## [Qué hacer]
Reproduce sin ningún cambio las líneas comprendidas entre la que contiene "Screenshot is 616x842." y la que contiene "Where can I", ambas incluidas.
+ + + + +
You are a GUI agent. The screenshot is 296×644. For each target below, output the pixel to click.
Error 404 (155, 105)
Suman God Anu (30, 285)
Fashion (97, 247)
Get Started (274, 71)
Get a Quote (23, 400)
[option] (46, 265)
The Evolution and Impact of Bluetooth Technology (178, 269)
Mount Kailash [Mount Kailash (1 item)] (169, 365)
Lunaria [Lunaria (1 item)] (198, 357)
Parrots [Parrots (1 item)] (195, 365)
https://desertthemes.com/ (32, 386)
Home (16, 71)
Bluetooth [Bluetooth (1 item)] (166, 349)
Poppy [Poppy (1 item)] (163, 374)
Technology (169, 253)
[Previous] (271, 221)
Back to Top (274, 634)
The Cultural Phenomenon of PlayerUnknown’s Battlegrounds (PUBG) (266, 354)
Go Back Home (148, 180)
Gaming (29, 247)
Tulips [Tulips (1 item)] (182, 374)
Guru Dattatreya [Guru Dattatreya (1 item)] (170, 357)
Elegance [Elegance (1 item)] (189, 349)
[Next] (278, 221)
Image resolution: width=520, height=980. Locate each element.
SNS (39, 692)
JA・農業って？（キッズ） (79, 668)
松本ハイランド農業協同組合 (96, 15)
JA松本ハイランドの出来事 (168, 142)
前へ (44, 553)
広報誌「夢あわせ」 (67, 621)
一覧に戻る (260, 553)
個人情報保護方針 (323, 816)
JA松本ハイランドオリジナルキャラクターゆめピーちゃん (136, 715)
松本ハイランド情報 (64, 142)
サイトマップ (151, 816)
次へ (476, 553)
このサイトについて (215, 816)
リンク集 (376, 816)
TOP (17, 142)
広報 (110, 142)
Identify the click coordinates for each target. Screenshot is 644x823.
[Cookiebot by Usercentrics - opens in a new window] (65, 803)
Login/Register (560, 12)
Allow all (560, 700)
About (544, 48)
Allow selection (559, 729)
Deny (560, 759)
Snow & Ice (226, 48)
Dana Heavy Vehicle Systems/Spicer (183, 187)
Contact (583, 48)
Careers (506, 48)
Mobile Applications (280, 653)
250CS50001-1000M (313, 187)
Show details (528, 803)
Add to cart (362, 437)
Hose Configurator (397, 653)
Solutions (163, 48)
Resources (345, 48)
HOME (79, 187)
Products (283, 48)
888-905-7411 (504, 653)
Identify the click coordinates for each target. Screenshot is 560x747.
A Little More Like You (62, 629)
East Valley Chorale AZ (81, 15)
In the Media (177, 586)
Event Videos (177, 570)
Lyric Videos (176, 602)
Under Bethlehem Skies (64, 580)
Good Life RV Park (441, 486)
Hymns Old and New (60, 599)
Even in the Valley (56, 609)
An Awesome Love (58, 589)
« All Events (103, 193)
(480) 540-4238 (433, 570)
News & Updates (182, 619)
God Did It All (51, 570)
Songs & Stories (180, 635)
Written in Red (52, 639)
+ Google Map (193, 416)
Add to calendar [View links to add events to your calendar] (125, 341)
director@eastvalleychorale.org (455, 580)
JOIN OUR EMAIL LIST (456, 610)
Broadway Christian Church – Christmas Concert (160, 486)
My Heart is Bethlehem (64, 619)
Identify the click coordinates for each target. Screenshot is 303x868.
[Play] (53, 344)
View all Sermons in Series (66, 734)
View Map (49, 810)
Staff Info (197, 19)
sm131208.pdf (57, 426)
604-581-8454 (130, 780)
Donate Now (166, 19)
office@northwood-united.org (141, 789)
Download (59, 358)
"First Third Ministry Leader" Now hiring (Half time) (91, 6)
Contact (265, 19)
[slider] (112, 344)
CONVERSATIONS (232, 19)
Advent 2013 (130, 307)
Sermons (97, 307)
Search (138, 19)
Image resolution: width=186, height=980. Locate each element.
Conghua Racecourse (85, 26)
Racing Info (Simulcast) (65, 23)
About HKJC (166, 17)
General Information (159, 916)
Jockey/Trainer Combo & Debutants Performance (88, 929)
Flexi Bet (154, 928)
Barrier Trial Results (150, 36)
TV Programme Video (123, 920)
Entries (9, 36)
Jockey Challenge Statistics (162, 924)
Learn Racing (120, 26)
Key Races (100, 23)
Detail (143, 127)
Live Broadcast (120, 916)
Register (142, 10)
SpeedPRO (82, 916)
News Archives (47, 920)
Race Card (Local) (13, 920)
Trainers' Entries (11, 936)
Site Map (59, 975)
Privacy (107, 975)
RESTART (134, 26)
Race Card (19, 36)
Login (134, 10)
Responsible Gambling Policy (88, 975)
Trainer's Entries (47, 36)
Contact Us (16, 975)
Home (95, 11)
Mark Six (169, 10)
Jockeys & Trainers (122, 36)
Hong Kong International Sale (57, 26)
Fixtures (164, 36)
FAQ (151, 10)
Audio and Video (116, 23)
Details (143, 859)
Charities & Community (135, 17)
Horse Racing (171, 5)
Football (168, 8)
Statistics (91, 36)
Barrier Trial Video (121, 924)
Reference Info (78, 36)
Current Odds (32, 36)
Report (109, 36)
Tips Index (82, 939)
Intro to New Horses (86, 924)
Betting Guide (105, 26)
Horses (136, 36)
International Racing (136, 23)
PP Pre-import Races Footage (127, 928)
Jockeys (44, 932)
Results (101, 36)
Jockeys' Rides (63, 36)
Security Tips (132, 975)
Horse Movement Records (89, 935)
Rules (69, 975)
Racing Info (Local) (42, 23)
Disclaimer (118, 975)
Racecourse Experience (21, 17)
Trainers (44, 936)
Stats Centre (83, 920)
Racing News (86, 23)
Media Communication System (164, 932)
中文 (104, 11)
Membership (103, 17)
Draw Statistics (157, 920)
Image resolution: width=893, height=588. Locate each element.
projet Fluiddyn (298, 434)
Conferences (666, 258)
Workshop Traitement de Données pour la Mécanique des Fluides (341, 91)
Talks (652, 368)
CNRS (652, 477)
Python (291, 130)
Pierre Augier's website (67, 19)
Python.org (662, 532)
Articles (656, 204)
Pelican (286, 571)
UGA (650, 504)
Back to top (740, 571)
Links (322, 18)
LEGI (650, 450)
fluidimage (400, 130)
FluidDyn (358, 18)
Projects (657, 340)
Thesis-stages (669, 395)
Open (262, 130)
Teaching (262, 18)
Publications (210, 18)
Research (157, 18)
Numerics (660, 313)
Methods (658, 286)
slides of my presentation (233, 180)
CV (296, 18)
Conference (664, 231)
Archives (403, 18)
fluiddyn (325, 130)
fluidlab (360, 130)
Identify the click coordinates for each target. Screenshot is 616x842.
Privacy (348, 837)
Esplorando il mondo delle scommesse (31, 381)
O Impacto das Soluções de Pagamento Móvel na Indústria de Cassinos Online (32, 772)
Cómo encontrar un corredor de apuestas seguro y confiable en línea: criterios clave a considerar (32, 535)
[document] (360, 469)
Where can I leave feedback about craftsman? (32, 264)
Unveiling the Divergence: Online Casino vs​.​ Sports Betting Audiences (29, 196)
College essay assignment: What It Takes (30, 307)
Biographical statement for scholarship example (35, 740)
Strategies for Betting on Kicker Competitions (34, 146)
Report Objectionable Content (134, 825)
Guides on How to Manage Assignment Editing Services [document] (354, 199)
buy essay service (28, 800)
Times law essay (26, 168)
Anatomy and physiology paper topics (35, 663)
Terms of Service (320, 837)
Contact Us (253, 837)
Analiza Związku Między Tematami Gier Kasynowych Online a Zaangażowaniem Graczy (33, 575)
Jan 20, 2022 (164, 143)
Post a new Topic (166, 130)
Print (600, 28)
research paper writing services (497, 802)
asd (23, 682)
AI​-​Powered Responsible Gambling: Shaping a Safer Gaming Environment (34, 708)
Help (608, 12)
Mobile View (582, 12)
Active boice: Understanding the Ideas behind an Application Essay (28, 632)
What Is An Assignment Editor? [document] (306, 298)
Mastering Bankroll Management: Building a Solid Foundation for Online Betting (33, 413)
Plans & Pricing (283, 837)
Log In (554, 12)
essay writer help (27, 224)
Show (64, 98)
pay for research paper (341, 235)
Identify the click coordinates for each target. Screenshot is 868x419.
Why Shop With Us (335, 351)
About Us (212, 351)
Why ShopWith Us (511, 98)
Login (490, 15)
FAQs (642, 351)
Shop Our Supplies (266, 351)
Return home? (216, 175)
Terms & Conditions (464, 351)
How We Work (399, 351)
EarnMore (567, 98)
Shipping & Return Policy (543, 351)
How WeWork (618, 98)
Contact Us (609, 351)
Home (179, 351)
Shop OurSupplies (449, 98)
+ + + + +
## [Respuesta del ejercicio]
Identify the click coordinates for each target. Screenshot is 616x842.
Privacy (348, 837)
Esplorando il mondo delle scommesse (31, 381)
O Impacto das Soluções de Pagamento Móvel na Indústria de Cassinos Online (32, 772)
Cómo encontrar un corredor de apuestas seguro y confiable en línea: criterios clave a considerar (32, 535)
[document] (360, 469)
Where can I leave feedback about craftsman? (32, 264)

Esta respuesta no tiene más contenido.